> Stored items
- Opening Delimiter -

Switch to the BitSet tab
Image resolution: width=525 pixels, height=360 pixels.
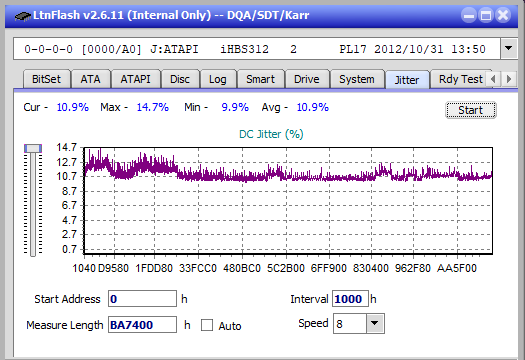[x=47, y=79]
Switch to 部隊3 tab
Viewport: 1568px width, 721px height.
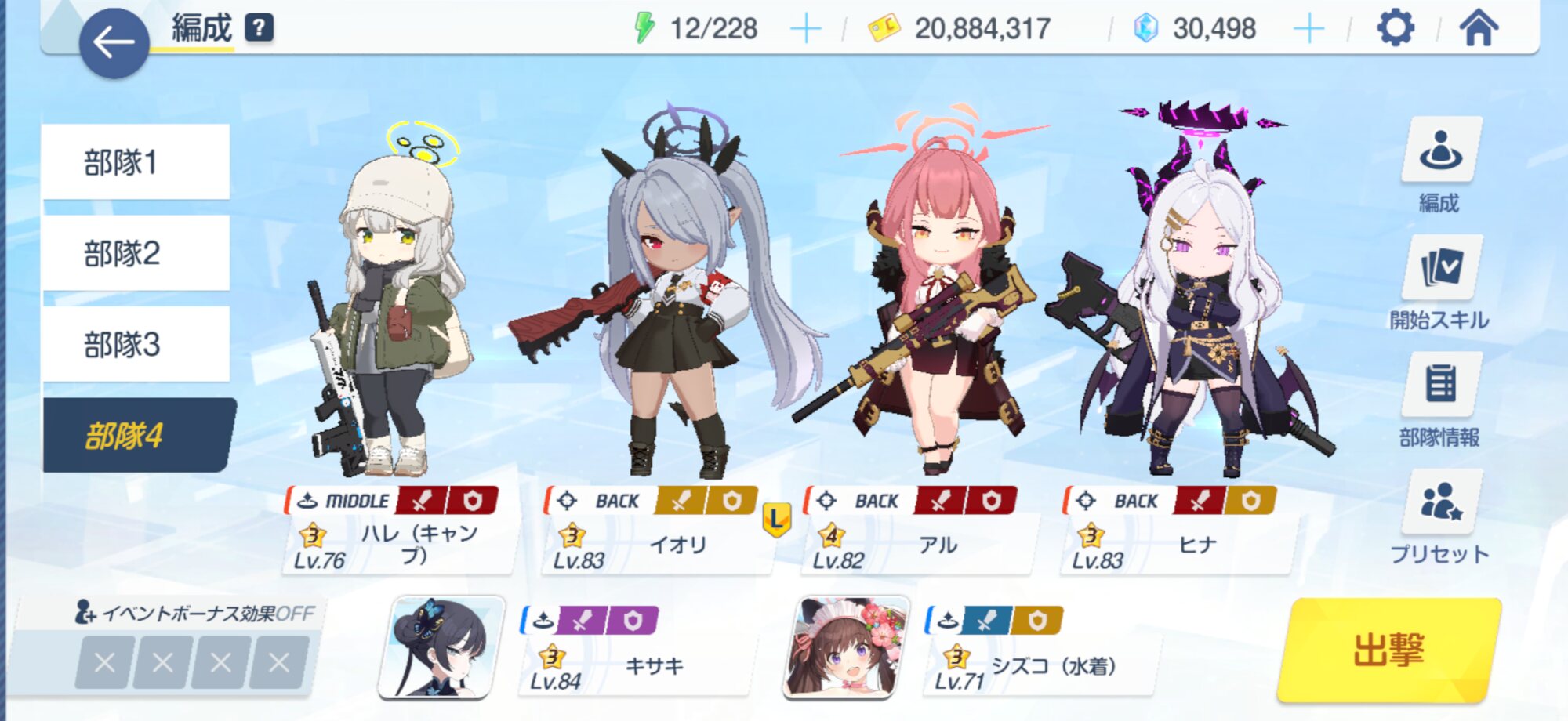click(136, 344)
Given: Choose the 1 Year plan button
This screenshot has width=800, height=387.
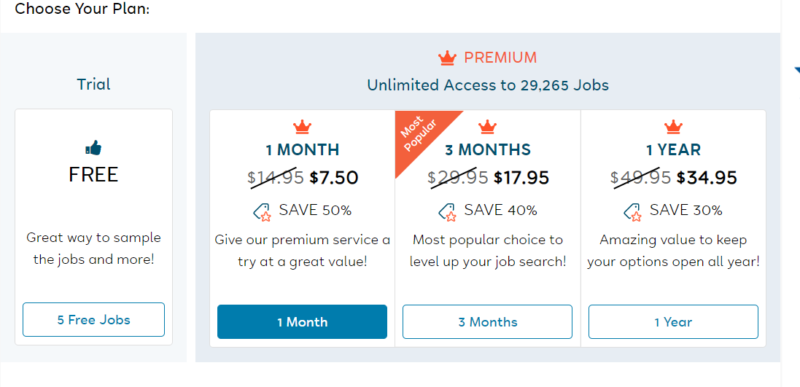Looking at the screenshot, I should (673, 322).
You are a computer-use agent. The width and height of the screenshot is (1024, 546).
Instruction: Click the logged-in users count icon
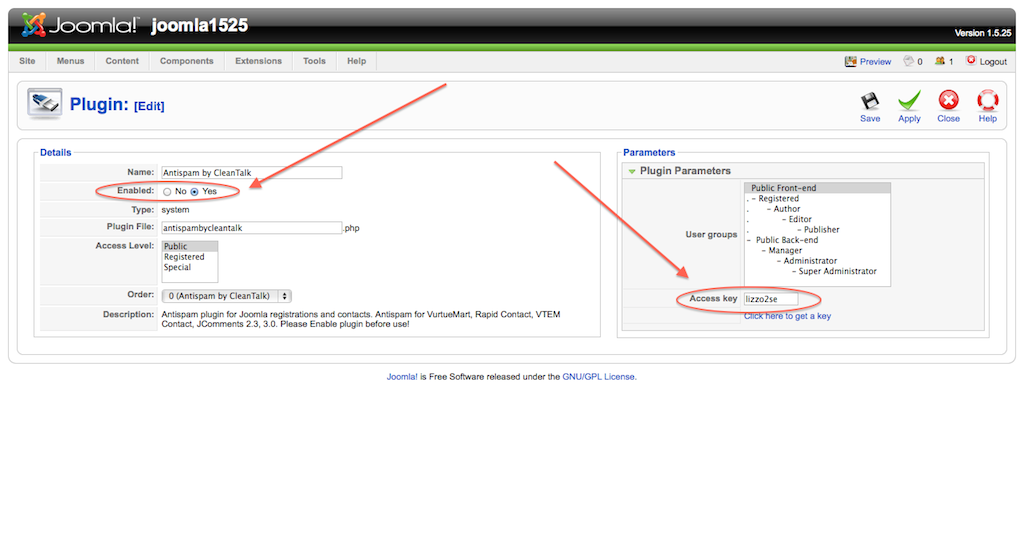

- Closing Delimiter -

> Work instructions
Write out every line from the data above that includes "Switch".

> Answer for this exercise
Switch to the BitSet tab
Switch to 部隊3 tab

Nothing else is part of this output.